> EXTRACT PROVIDED:
##########
Lost Gods tells the tale of Chet, a man who has caused more than his fair share of trouble. However, he swears to change for the better when he proposes to his young, pregnant girlfriend. They travel to a safe haven to start a new life but end up falling into the trap of an ancient evil. Chet travels through the Underworld in order to find the man who holds the key to save his love and their daughter.

When I first read the premise for this book, I was a bit apprehensive. The plot seemed eerily similar to the Greek tale of Orpheous, who ventures through the underworld in an attempt to bring back his wife Eurydice. However, I am happy I gave Lost Gods a chance. There are some familiar elements to the story, but only because Brom’s weaves a tale containing elements from various belief systems. Fallen angels, witches, “One gods” and old gods battle for unclaimed souls that have made their way to Purgatory. Yet, this is not your run of the mill Aligheri underworld. A civil war is brewing amongst the deities and in this gritty fantastical land and most of the souls have picked sides. Vendors peddle their wares of weapons and drugs while the lost amble through trying to find their wave.
##########
> WHAT THE EXERCISE ASKS: Continue the review of Lost Gods with the next few sentences after its last one.

> EXERCISE DATA:
##########
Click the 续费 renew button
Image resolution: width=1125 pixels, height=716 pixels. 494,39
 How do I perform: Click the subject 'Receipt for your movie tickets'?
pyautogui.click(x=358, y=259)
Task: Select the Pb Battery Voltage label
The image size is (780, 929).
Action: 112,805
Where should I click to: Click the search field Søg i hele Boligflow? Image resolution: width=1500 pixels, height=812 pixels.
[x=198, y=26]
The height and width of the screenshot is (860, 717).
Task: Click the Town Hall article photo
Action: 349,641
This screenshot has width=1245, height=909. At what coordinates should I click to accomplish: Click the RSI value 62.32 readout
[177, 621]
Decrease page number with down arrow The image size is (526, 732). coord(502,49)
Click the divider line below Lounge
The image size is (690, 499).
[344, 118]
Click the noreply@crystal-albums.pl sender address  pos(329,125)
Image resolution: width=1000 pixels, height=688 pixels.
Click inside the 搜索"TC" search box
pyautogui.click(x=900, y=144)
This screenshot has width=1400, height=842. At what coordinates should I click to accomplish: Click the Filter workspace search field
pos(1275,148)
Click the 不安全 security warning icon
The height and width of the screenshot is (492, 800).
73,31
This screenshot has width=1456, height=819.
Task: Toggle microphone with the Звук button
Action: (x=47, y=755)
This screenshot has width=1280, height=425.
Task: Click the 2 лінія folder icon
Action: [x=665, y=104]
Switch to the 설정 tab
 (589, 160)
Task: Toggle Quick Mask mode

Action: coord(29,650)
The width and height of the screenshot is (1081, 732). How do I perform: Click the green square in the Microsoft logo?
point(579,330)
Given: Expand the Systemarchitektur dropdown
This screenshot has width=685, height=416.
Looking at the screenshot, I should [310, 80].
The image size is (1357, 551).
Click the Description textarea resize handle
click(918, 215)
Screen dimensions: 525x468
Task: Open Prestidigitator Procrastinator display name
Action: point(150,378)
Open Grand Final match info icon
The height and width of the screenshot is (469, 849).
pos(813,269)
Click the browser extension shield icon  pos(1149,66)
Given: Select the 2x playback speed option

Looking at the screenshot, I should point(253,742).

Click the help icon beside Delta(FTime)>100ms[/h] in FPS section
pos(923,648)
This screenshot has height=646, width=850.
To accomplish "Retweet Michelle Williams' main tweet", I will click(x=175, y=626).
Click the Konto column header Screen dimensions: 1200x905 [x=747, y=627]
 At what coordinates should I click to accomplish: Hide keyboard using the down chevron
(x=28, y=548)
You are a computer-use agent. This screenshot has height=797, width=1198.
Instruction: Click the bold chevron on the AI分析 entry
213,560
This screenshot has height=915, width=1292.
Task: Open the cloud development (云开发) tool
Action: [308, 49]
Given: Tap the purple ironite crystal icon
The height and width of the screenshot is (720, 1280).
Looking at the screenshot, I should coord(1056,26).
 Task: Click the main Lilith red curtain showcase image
##########
> EXERCISE ANSWER:
This tale is engaging and although there were a few weaker moments that might have been better (the humans were underdeveloped and conveniently placed albeit unexplained characters resolved tricky situations) it is still an interesting journey of a read. Also, it would not be a Brom novel if it did not contain a few pages of his magnificent artwork. The illustrations of the gods, lords, demons and other characters does not disappoint.

Lost Gods is the type of novel that will leave you spellbound.